* _Texto fornecido_
────

7 de outubro de 2001

Reformas

Jornal O Estado do Maranhão
Do total de 420 deputados federais brasileiros, 156, equivalentes a 30% da Câmara dos Deputados, mudaram de partido durante a atual legislatura iniciada em 1999. No Senado, “apenas” 16% seguiram esse edificante exemplo. Partidos cresceram ou diminuíram, subiram ou desceram, engordaram ou emagreceram, sem dar a mínima satisfação aos eleitores ou à opinião pública e sem mudar a orientação ideológica ou os programas partidários para justificar essa movimentação toda.
Houve um deputado que trocou sete vezes de partido. O ilustre representante do povo demorou longos 4 meses e 21 dias, em média, em cada um por onde passeou. Ele revelou o estranho desejo de mudar novamente, se alguém bater seu recorde, para recuperar o título de campeão.

────

* _Conteúdo dos dados_
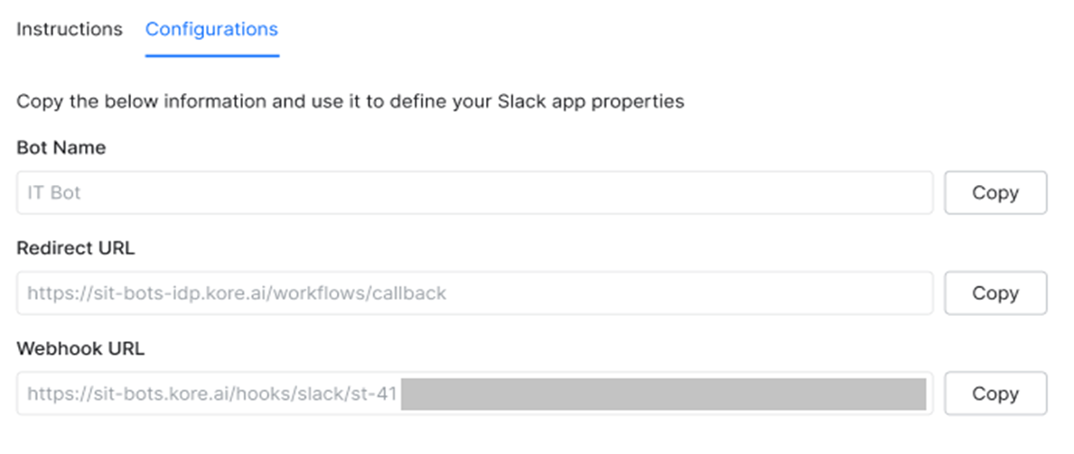1074x454 pixels.
Task: Copy the Redirect URL value
Action: pyautogui.click(x=995, y=293)
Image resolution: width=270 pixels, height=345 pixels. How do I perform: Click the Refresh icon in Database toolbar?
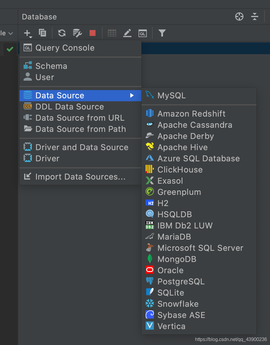(62, 33)
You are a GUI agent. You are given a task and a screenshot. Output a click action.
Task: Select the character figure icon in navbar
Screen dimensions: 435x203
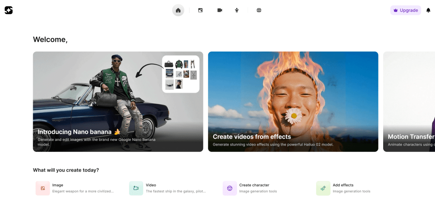(237, 10)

────

* _Complete o seguinte_
- 1) No texto sobre a troca de partidos, quantas vezes um deputado mudou de partido?
- 2) Copie palavra por palavra o trecho do texto sobre a troca de partidos entre "Houve um deputado" e "título de campeão.", incluindo os dois.
As linhas não têm nenhuma ligação com o texto sobre a troca de partidos.

* _Respostas dos exercícios_
- 1) Sete vezes.

- 2)
Houve um deputado que trocou sete vezes de partido. O ilustre representante do povo demorou longos 4 meses e 21 dias, em média, em cada um por onde passeou. Ele revelou o estranho desejo de mudar novamente, se alguém bater seu recorde, para recuperar o título de campeão.